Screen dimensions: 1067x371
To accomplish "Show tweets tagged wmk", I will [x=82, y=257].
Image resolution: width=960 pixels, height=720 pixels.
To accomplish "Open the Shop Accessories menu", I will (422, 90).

++++++++

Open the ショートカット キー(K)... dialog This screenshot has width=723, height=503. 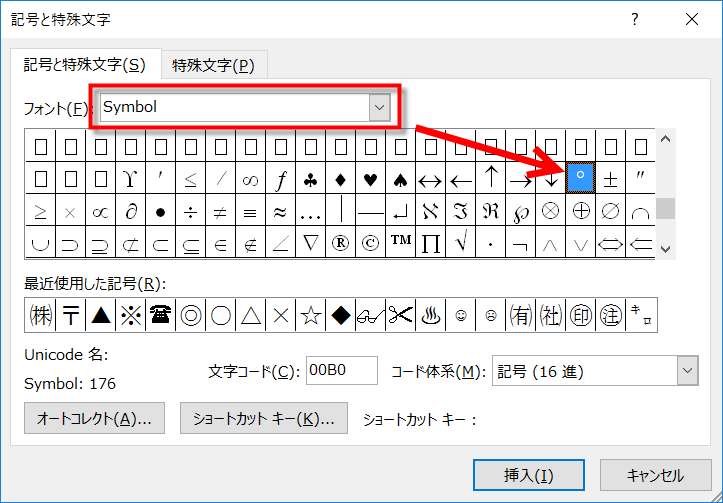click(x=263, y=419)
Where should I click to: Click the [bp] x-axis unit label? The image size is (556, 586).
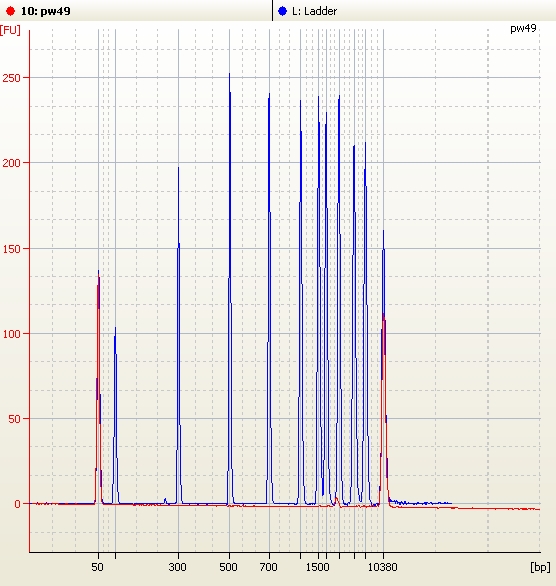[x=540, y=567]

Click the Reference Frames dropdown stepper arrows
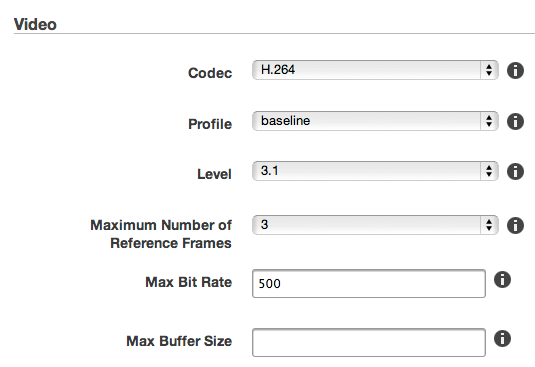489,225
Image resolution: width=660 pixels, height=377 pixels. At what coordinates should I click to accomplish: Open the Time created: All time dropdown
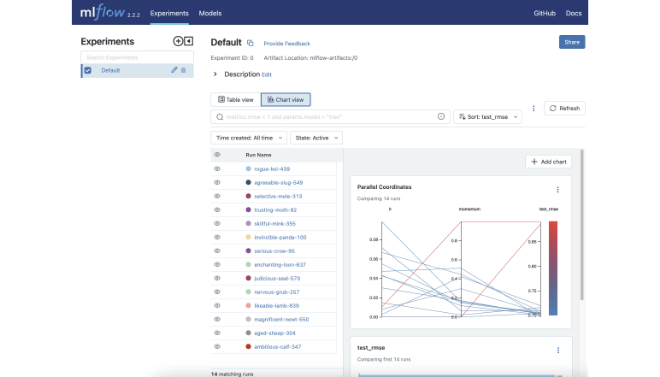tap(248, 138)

++++++++

Please copy out the items from the line with "Screen dimensions: 1067x371" up to and including the line with "will (422, 90).", keeping every character unchanged.

Screen dimensions: 1067x371
To accomplish "Show tweets tagged wmk", I will [x=82, y=257].
Image resolution: width=960 pixels, height=720 pixels.
To accomplish "Open the Shop Accessories menu", I will (422, 90).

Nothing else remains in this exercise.